=== YOUR GOAL ===
Beneath this line is the data. Output exactly the lines from the line with "974x562 pixels." to the line with "Viewport: 395px width, 296px height.", both ends included, and nothing more.
[PROVIDED DATA — start]
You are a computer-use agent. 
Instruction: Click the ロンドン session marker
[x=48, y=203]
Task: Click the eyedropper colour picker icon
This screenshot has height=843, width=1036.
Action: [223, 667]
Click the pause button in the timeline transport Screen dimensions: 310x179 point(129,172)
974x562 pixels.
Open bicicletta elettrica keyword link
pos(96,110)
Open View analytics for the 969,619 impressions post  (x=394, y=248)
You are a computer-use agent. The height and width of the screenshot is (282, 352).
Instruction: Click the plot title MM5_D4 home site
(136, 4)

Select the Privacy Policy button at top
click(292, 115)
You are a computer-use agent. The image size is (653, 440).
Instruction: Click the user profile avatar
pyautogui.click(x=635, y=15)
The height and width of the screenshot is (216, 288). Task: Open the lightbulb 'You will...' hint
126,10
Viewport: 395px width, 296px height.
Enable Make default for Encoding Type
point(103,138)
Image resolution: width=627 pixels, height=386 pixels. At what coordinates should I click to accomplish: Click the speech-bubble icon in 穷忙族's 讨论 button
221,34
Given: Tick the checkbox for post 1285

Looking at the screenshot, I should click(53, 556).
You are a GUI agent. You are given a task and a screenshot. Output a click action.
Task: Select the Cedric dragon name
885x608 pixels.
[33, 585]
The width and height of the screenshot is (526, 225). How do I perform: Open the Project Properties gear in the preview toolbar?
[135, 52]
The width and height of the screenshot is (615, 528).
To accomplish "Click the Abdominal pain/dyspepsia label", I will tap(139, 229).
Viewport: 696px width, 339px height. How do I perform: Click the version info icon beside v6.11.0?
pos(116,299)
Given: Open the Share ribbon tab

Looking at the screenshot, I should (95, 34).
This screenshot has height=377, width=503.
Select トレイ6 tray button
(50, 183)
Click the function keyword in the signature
[PROVIDED DATA — finish]
=== YOUR SOLUTION ===
974x562 pixels.
Open bicicletta elettrica keyword link
pos(96,110)
Open View analytics for the 969,619 impressions post  (x=394, y=248)
You are a computer-use agent. The height and width of the screenshot is (282, 352).
Instruction: Click the plot title MM5_D4 home site
(136, 4)

Select the Privacy Policy button at top
click(292, 115)
You are a computer-use agent. The image size is (653, 440).
Instruction: Click the user profile avatar
pyautogui.click(x=635, y=15)
The height and width of the screenshot is (216, 288). Task: Open the lightbulb 'You will...' hint
126,10
Viewport: 395px width, 296px height.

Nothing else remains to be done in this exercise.